Ausländische Zeitungen und Zeitschriften werden nur von einer kleinen Zahl „verläßlicher“ und dazu noch unter ständiger Bewachung stehender Beamter gelesen. Obwohl jedoch der Besitz eines Radioapparates durch die Möglichkeit des Abhörens ausländischer Kurzwellensender illegal und gefährlich ist, basteln manche erfinderische Chinesen aus geschickt gehamstertem Material kleine Transistorenempfänger zum Durchbrechen der Sperre von Auslandsnachrichten.

Sogar die Mondlandung der Amerikaner wurde bisher im Bereich des festländischen China offiziell verschwiegen. Dort, wo diesbezügliche Gerüchte zirkulieren, setzt alsbald eine umfassende Fahndung ein, um dem Behelfsempfangsgerät auf die Spur zu kommen, aus dem diese angebliche „kapitalistische Lüge" herausgesickert ist. Aber trotzdem kommen auch sehr vertrauliche Nachrichten immer wieder von und nach Rotchina. Auch solche, die direkt oder indirekt mit den Geheimverhandlungen Zusammenhängen, bilden keine Ausnahme.

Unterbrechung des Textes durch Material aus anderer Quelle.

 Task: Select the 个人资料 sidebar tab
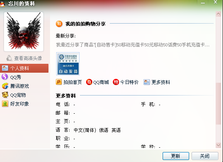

Wird der große chinesisch-sowjetische Konflikt also vertagt? Kommt es nicht zum militärischen Kräftemessen?

Ohne Zweifel ist die Rüstung der Chinesen auf zahlreichen Gebieten noch unzureichend. Besonders im Bereich der Raketenwaffen klafft eine große Lücke. Was immer das Ziel der Sowjets auch ist — die Chinesen haben das größere Interesse am Zeitgewinn.

Den Russen mag es vorläufig nur darum gehen, der Welt ihren Friedenswillen deutlich zu dokumentieren. Den Chinesen geht es um mehr: um die Chance, noch einige Zeit ungestört ihre Milliarde Menschen auf die Stunde Null zu trainieren. Wann sich der „große Sprung“ und die „Kulturrevolution" lohnt.